Response: We aim to provide a substantive response within 30 days of receiving all necessary information. Complex matters may require additional time, in which case we will inform you of the delay and expected timeline.
Escalation: If you are unsatisfied with our response, you may request further review by our internal compliance or management team via the same contact channels.

External Authorities

Given Rabidi N.V.'s location in Curaçao and the offshore nature of its services, oversight is primarily exercised by the Curaçao licensing authority and associated bodies. Users located in Australia should be aware that:

The Australian Communications and Media Authority (ACMA) may block offshore gambling sites and issue enforcement actions, but does not regulate their privacy practices directly for consumer redress.
Where local data protection authorities exist in your country of residence, they may have limited jurisdiction over an offshore operator licensed in Curaçao.

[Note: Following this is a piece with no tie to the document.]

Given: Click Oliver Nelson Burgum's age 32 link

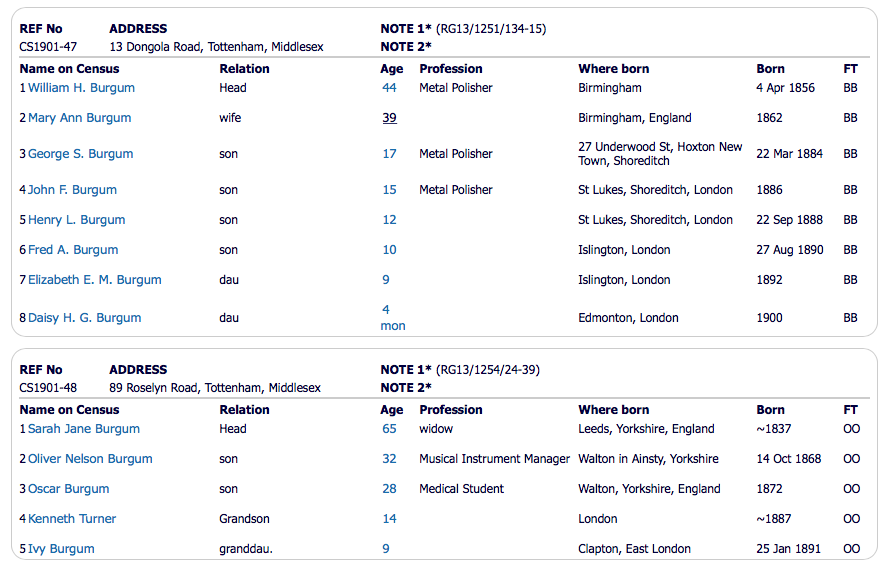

You are, however, always entitled to seek independent legal advice or contact relevant consumer or privacy organisations in your jurisdiction for guidance on your options.

Updates

Observe: Legal and regulatory frameworks for privacy and online gambling evolve over time, and our processing activities may also change. The Privacy Policy must therefore be updated periodically.

Expand: Users should be informed when changes are material, with sufficient notice and, where appropriate, options to object or discontinue use of the service.

Reflect: This section describes how we will notify you of changes and how version control is managed.

Changes to This Privacy Policy

We may update this Privacy Policy from time to time to reflect changes in our processing activities, legal obligations, or technical and organisational measures.
Material changes, especially those that significantly affect your rights or the way we use your data, will be highlighted.

Notification Methods

Website notices: We may display banners or prominent notices on buran-au.com informing you of significant updates.
Email communication: Where we hold your email address and the change is material, we may send you an email summarising the updates.
Account dashboard: For registered players, key changes may also be flagged via account notifications or message centre, where available.

Advance Notice and User Options

For significant changes that materially affect your rights or obligations, we will provide, where practicable, at least 30 days' notice before the changes take effect.
If you do not agree with the updated Privacy Policy, you may choose to stop using buran-au.com and, if you hold an account with the Buran brand, request account closure in accordance with the applicable terms and conditions.

Version Control

Last updated: January 2026
We maintain internal records of previous versions of this Privacy Policy and the dates on which they were in effect. On reasonable request, we may provide you with information about prior versions relevant to your query.